Une intervention militaire extérieure se précise au Nord-Mali. Mais de qui et contre qui ? Le flou domine.
On peut en effet distinguer au moins quatre guerres : la guerre libyenne, la guerre malienne, la guerre ouest-africaine, la guerre algérienne. Au risque d’y ajouter une cinquième : la guerre occidentale.
La guerre libyenne, c’est en gros celle de l’Azawad, le territoire traditionnel touareg libéré par les milices qui s’étaient exilées en Libye et servaient le colonel Kaddafi. Bamako a tout de suite critiqué la France de Sarkozy pour avoir mené la guerre contre ce dernier sans se préoccuper des retombées collatérales. Mais qu’est ce que le pouvoir à Bamako avait fait pour intégrer les Touaregs ? Le président Amadou Toumani Touré, prudent politique, fut renversé le 22 mars par ses propres militaires qui s’étaient évanouis devant la menace nordiste. D’où une guerre intra-malienne à Bamako, arbitrée tant bien que mal par l’organisation régionale ouest-africaine, la CEDEAO, avec les bons offices du président burkinabé Blaise Compaoré. A l’issue de cette médiation, pourtant incomplète (le président de l’Assemblée, président par intérim, est encore réfugié à Paris à la suite d’une tentative d’élimination), les efforts se sont reportés sur la reconquête du Nord. Un sommet à Lomé le 6 juin, a décidé de saisir le Conseil de Sécurité afin d’y déployer une force africaine estimée alors à 3.300 hommes. La présidence de la CEDEAO est assurée désormais par le président ivoirien, le musulman Alassane Ouattara.
Comme l’a remarqué fort justement l’ancienne ministre malienne, l’altermondialiste Aminata Traoré, ce sont les opposants africains à la guerre en Libye (les meilleurs amis de feu le colonel Kaddafi) qui sont désormais à la pointe de l’intervention au Nord-Mali ! Ils sont restés sur le schéma traditionnel de l’intégrité territoriale des Etats africains. Or ce schéma est remis en cause par la prise de pouvoir islamiste à Tombouctou, Gao et Kindal. Mais qui sont ces « islamistes » ? Le groupe mis en avant, Ansar Dine, est à l’origine une dissidence du mouvement touareg de l’Azawad. Vus d’Afrique du Nord, ce sont toujours des Touaregs maliens. Alger avait donc résolu de demeurer discret dans un conflit d’abord ouest-africain, au grand dam de ceux qui voulaient faire de l’Algérie une sorte de gendarme régional, et l’inciter à une grande politique africaine, après que Egypte et Libye, qui en étaient les champions, aient fait défaut (le Maroc, depuis l’affaire du Sahara occidental, n’est pas membre de l’Union Africaine, position qui pourrait changer si Alger s’en mêle).
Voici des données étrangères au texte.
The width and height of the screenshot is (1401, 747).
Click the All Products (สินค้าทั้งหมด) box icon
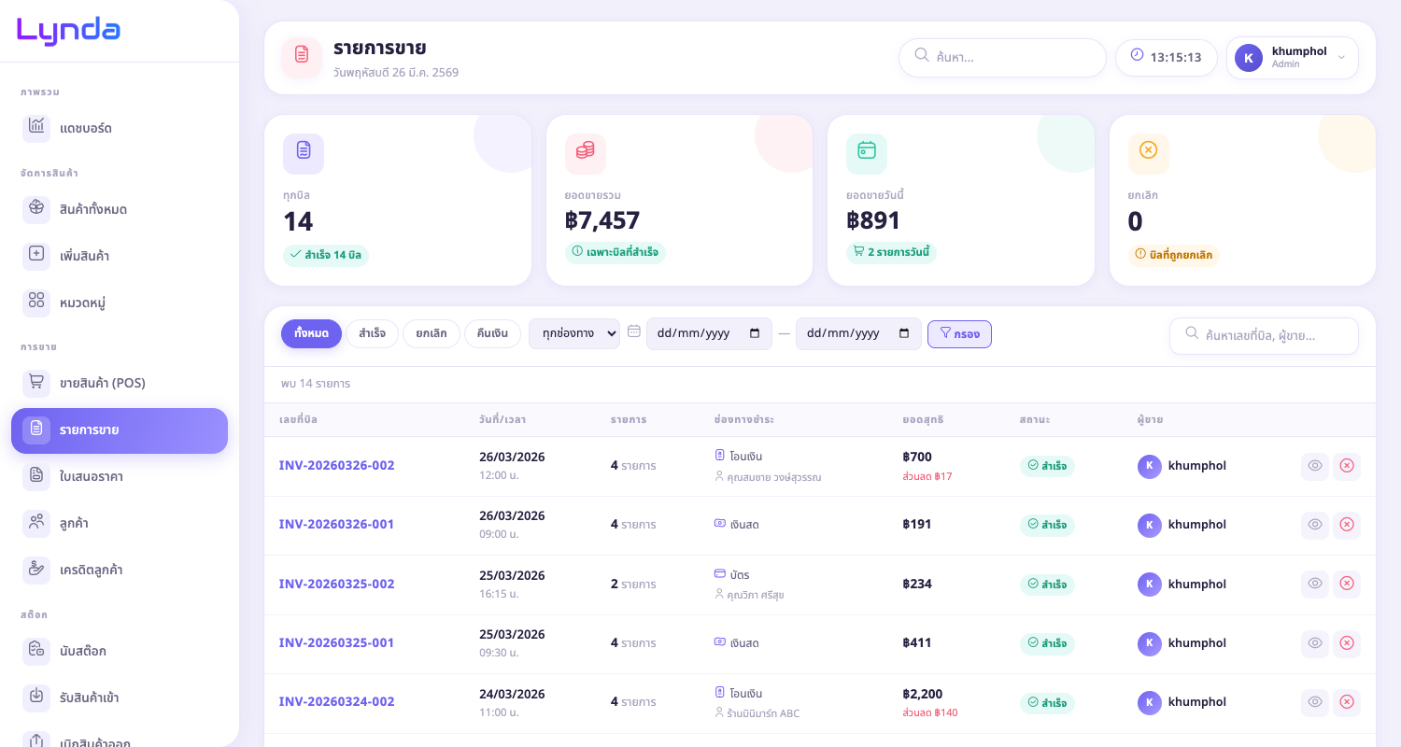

C’est alors que l’on assiste, quasiment en direct, dans une opération mondialement médiatisée, à la destruction à la main de sept mausolées de saints marabouts à Tombouctou par des militants salafistes. Quelques jours seulement après la réception d’une délégation d’Ansar Dine à Alger venue négocier la libération du Consul algérien de Gao et de six collaborateurs enlevés le 5 avril par un groupe « terroriste », le MUJAO, Mouvement pour l’unicité et le jihad en Afrique de l’Ouest (1)1., dissident de l’AQMI (Al Qaeda pour le Maghreb islamiste) ! En l’occurrence, il s’agit non plus du tout de Maliens mais d’islamistes algériens poursuivant leur guerre avec le régime algérien, et ayant multiplié ces derniers temps des incursions au Sud-Algérien (Tamanrasset, Ouargla).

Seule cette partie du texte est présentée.